Comment expliquer que je l’aie tant aimé? Qu’avait-il de si spécial pour que je m’attache à lui à ce point, en dépit des distances de temps et d’espace qui ont clairsemé les croisements de nos routes? Mais a-t-on besoin de raisons pour aimer son père? Aujourd’hui, je pleure mon papa en esprit. Notre inspirateur, le père Louis-Marie Parent, s’est éteint le 17 mai. Plutôt, il s’est réveillé dans les bras du Père. Tout au long du don de sa longue vie de presqu’un siècle (98 ans), il a été une manifestation très humaine de l’Amour de Dieu. Pour moi et pour tant d’autres qu’il a inspirés et aidés.
Séchons nos larmes. Pleure-t-on un saint? Réjouissons-nous! Pour lui, mission terrestre accomplie! Quelle magnifique fleur que cette vie dans le Christ!
Je l’ai rencontré pour la première fois alors que j’avais à peine dix ans. Il m’a pris sur son cœur. Je me souviendrai toujours de son étreinte affectueuse. Ma première révélation de l’amour de Dieu.
Il était venu chez nous, à St-Bruno du Lac-St-Jean, pour convaincre ma famille de se faire pionnière dans une région reculée de la lointaine Alberta. Il y oeuvrait depuis plusieurs années comme missionnaire.
Curé d’une paroisse francophone, il y maniait la hache et la croix pour défricher tant les terres que les âmes. En dépit d’une santé fragile et des médecins qui lui prédisaient une fin prématurée (plusieurs fois au cours de sa vie, il frôlait la mort), il combinait avec virtuosité et d’un même élan, tâches humaines et quête spirituelle. Une double mission qui ne manquait pas de produire des fruits merveilleux pour le Ciel et la Terre.
En 1943, c’était la fondation, en Alberta, dans des conditions de grande pauvreté, d’une communauté de religieuses vouées à la contemplation et à l’adoration, les Recluses missionnaires de Jeanne-le-Ber. Aux antipodes du pays, au Nouveau Brunswick, il lançait en 1952 l’Institut séculier des Oblates missionnaires de Marie Immaculée, une association de femmes laïques consacrées vivant dans le monde, aujourd’hui présente dans 24 pays. Finalement, l’Institut Voluntas Dei, regroupant des prêtres et des laïcs mariés, voyait le jour en 1958. Trois familles spirituelles motivée par une même spiritualité, codifiée de manière originale par le spécialiste de la sanctification: la méthode des 5-5-5 (voir le deuxième article).
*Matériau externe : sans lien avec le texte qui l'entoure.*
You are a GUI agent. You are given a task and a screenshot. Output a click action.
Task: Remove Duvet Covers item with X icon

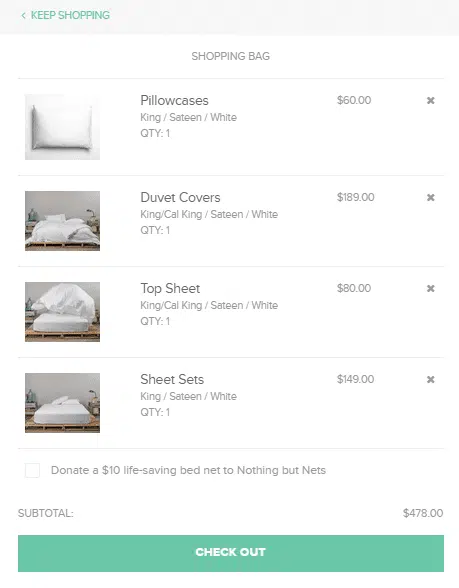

Ce ne sont toutefois pas ces fondations, aussi inspirantes soient-elles, qui ont été l’occasion de mes retrouvailles avec le petit papa de mon cœur. Après plusieurs décennies sans contacts, je le retrouvais dans le cadre d’un reportage. Le déclic de l’amour jouait alors de sa magie et initialisait une relation filiale que la mort ne parviendra pas à éradiquer.
Ce qui m’a marqué à jamais chez lui, c’est sa profonde et étonnante sagesse. Comme tant d’autres qui ont côtoyé cet engendreur d’esprit, je me souviendrai toujours de son culte du moment présent, de son esprit positif et admiratif, de son humour attachant, de son regard empreint de mansuétude sur le monde. Des vertus dont les grâces émaillent les admirables écrits qu’il a laissés en héritage. Pour les siècles à venir, à n’en pas douter. Le père Parent est un saint très moderne, qui a su emprunter le chemin de l’humanité pour accéder à la divinité. Notre monde a soif de cette sagesse tellement humaine qu’elle en devient divine: la sainteté au pinacle de l’humanité.